El apellido Boza reúne a 150 personas en Fuente de Cantos

Los asistentes disfrutaron de la vista cultural y la posterior fiesta

Foto de familia con algunos de los asistentes a la concentración.
CINCO GENERACIONES

Más de 150 personas pertenecientes a cinco generaciones con el apellido Boza como nexo común se dieron cita el día 21 en Fuente de Cantos en una fiesta que para muchos sirvió para conocer a sobrinos, primos, tíos, tío-abuelos,... que nunca habían visto. Se trataba de la tercera celebración anual de este tipo que ha ido sumando presencias en cada edición.

Todo partió de una iniciativa de José Antonio Cortés Boza para conocer los antecedentes familiares de su segundo apellido, como ya había hecho con el primero.

Recurriendo a los archivos parroquiales, donde figuran con una precisión extraordinaria registros de bautismo, matrimonio y defunción (los registros civiles apenas se remontan al siglo XIX), fue elaborando un árbol genealógico cada vez más complejo.

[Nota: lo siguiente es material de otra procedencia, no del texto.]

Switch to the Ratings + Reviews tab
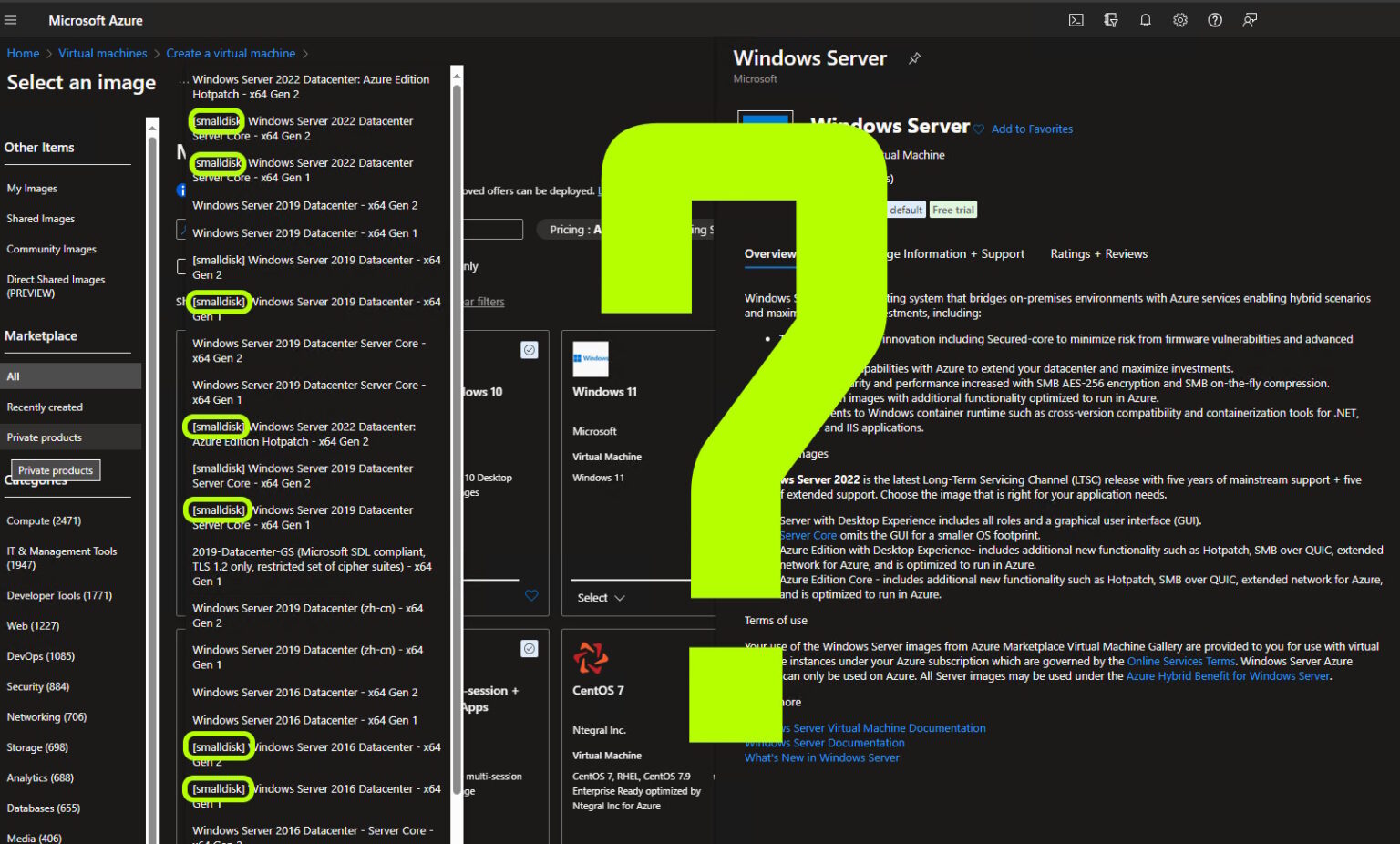(x=1098, y=253)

Así pasó por los archivos de Fuente de Cantos, Valencia del Ventoso, Villafranca... hasta llegar al de Orense, donde, de momento, ha detenido sus pesquisas.

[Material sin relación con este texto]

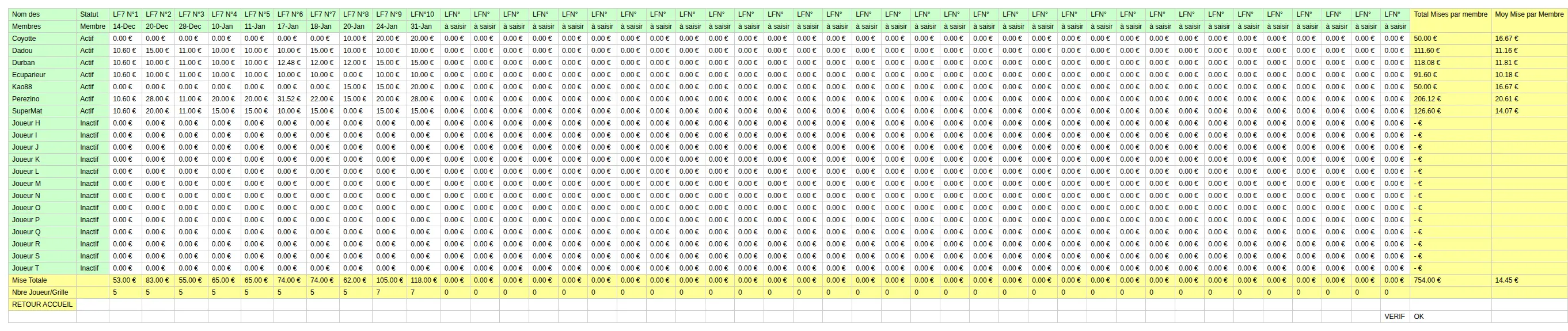The image size is (1568, 331).
Task: Select Durban's Actif status cell
Action: tap(93, 63)
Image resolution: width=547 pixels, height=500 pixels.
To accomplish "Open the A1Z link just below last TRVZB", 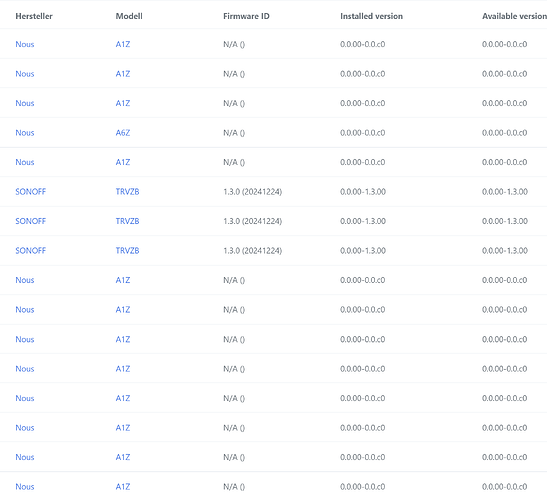I will [123, 280].
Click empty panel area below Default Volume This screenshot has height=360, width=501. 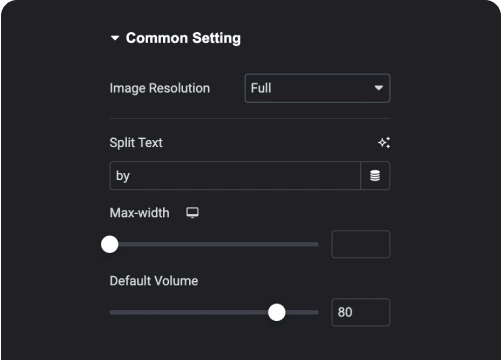[250, 345]
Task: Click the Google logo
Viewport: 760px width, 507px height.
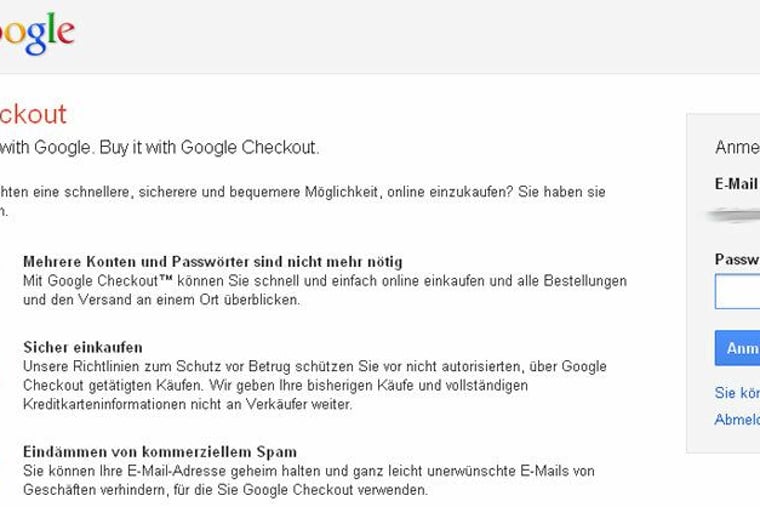Action: [x=36, y=34]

De este modo, el árbol parte de Benito Boza, gallego de Almoite nacido en 1695, cuyo hijo, Benito también, recala en Villafranca de los Barros. A su vez, el hijo de este Boza ya extremeño, Tadeo Basilio Boza Mogollón, nacido en 1750 es el primero de la saga que nace en Fuente de Cantos.

A partir de ahí, el árbol se abre e incrementa con las sucesivas generaciones hasta completar 875 personas.

Completado este arduo trabajo que le lleva meses, Cortés idea una segunda fase: propiciar el encuentro entre los Boza dispersos por España y el extranjero. Aprovechando los contactos hechos durante sus investigaciones, va citando tanto a los que permanecen en Fuente de Cantos como a los que localiza en otros puntos de Extremadura, Madrid, Andalucía, Aragón, Cataluña,... incluso París. "Aunque la mayoría de los Boza permanece por aquí, se aprecia que tras la guerra muchos se marchan a otros lugares", explica. La acogida a su idea ha sido extraordinaria y todos los que pudieron acudieron a la cita, donde, antes de la fiesta, se les ofreció un paseo turístico por Fuente de Cantos (que incluyó la primera casa comprada por un Boza en la entonces calle Mesones) y la posibilidad de llevarse el árbol genealógico completo, del que algunos hicieron acopio para regalar a quienes no han podido acudir.